_WORK TASK_
All of the data below needs to be set down once more, exactly as written.

SUPPLIED INFORMATION below:

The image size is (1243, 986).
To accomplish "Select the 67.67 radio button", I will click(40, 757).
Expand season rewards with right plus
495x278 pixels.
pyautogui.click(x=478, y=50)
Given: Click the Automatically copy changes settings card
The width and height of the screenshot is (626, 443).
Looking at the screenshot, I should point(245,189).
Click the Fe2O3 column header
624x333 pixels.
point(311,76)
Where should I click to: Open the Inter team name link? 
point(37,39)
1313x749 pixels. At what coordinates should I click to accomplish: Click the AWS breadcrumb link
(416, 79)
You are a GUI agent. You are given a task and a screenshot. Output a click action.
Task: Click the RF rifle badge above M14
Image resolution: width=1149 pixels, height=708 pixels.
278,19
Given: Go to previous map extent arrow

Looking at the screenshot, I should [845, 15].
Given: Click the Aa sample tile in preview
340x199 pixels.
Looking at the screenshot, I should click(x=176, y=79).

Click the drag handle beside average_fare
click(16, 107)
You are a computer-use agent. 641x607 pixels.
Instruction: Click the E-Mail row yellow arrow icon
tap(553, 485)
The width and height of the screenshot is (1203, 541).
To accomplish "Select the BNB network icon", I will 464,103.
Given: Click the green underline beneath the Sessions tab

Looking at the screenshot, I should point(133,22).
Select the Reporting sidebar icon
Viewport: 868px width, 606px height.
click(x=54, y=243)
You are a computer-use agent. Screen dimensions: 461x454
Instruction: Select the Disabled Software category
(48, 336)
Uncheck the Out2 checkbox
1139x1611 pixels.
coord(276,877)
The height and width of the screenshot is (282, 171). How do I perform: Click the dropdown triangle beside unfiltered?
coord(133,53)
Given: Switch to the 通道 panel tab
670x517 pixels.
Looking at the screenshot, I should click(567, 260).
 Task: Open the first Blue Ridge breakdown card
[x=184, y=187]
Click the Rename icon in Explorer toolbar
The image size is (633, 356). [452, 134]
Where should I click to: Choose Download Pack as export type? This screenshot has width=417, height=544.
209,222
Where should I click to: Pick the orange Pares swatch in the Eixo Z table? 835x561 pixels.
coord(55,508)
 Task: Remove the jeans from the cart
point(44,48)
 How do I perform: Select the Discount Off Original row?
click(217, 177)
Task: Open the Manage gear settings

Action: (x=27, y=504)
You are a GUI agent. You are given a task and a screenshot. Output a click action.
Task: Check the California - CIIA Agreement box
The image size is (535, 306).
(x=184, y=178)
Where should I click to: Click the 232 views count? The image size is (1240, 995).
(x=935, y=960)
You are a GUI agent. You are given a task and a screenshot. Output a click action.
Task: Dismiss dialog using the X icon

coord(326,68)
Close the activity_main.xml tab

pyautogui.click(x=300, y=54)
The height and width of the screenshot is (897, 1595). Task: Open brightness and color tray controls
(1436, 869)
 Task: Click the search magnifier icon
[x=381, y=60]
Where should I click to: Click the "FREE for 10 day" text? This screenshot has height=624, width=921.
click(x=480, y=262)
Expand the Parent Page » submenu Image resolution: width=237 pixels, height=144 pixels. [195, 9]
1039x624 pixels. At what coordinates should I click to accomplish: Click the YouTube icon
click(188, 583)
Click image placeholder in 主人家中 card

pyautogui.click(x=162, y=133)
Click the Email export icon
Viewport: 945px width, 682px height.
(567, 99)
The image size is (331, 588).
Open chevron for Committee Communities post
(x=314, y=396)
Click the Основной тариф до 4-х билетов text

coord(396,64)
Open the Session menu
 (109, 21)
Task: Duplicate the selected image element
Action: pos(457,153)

End of SUPPLIED INFORMATION.

_YOUR SOLUTION_
The image size is (1243, 986).
To accomplish "Select the 67.67 radio button", I will click(40, 757).
Expand season rewards with right plus
495x278 pixels.
pyautogui.click(x=478, y=50)
Given: Click the Automatically copy changes settings card
The width and height of the screenshot is (626, 443).
Looking at the screenshot, I should point(245,189).
Click the Fe2O3 column header
624x333 pixels.
point(311,76)
Where should I click to: Open the Inter team name link? 
point(37,39)
1313x749 pixels. At what coordinates should I click to accomplish: Click the AWS breadcrumb link
(416, 79)
You are a GUI agent. You are given a task and a screenshot. Output a click action.
Task: Click the RF rifle badge above M14
Image resolution: width=1149 pixels, height=708 pixels.
278,19
Given: Go to previous map extent arrow

Looking at the screenshot, I should [845, 15].
Given: Click the Aa sample tile in preview
340x199 pixels.
Looking at the screenshot, I should click(x=176, y=79).

Click the drag handle beside average_fare
click(16, 107)
You are a computer-use agent. 641x607 pixels.
Instruction: Click the E-Mail row yellow arrow icon
tap(553, 485)
The width and height of the screenshot is (1203, 541).
To accomplish "Select the BNB network icon", I will 464,103.
Given: Click the green underline beneath the Sessions tab

Looking at the screenshot, I should point(133,22).
Select the Reporting sidebar icon
Viewport: 868px width, 606px height.
click(x=54, y=243)
You are a computer-use agent. Screen dimensions: 461x454
Instruction: Select the Disabled Software category
(48, 336)
Uncheck the Out2 checkbox
1139x1611 pixels.
coord(276,877)
The height and width of the screenshot is (282, 171). How do I perform: Click the dropdown triangle beside unfiltered?
coord(133,53)
Given: Switch to the 通道 panel tab
670x517 pixels.
Looking at the screenshot, I should click(567, 260).
 Task: Open the first Blue Ridge breakdown card
[x=184, y=187]
Click the Rename icon in Explorer toolbar
The image size is (633, 356). [452, 134]
Where should I click to: Choose Download Pack as export type? This screenshot has width=417, height=544.
209,222
Where should I click to: Pick the orange Pares swatch in the Eixo Z table? 835x561 pixels.
coord(55,508)
 Task: Remove the jeans from the cart
point(44,48)
 How do I perform: Select the Discount Off Original row?
click(217, 177)
Task: Open the Manage gear settings

Action: (x=27, y=504)
You are a GUI agent. You are given a task and a screenshot. Output a click action.
Task: Check the California - CIIA Agreement box
The image size is (535, 306).
(x=184, y=178)
Where should I click to: Click the 232 views count? The image size is (1240, 995).
(x=935, y=960)
You are a GUI agent. You are given a task and a screenshot. Output a click action.
Task: Dismiss dialog using the X icon

coord(326,68)
Close the activity_main.xml tab

pyautogui.click(x=300, y=54)
The height and width of the screenshot is (897, 1595). Task: Open brightness and color tray controls
(1436, 869)
 Task: Click the search magnifier icon
[x=381, y=60]
Where should I click to: Click the "FREE for 10 day" text? This screenshot has height=624, width=921.
click(x=480, y=262)
Expand the Parent Page » submenu Image resolution: width=237 pixels, height=144 pixels. [195, 9]
1039x624 pixels. At what coordinates should I click to accomplish: Click the YouTube icon
click(188, 583)
Click image placeholder in 主人家中 card

pyautogui.click(x=162, y=133)
Click the Email export icon
Viewport: 945px width, 682px height.
(567, 99)
The image size is (331, 588).
Open chevron for Committee Communities post
(x=314, y=396)
Click the Основной тариф до 4-х билетов text

coord(396,64)
Open the Session menu
 (109, 21)
Task: Duplicate the selected image element
Action: pos(457,153)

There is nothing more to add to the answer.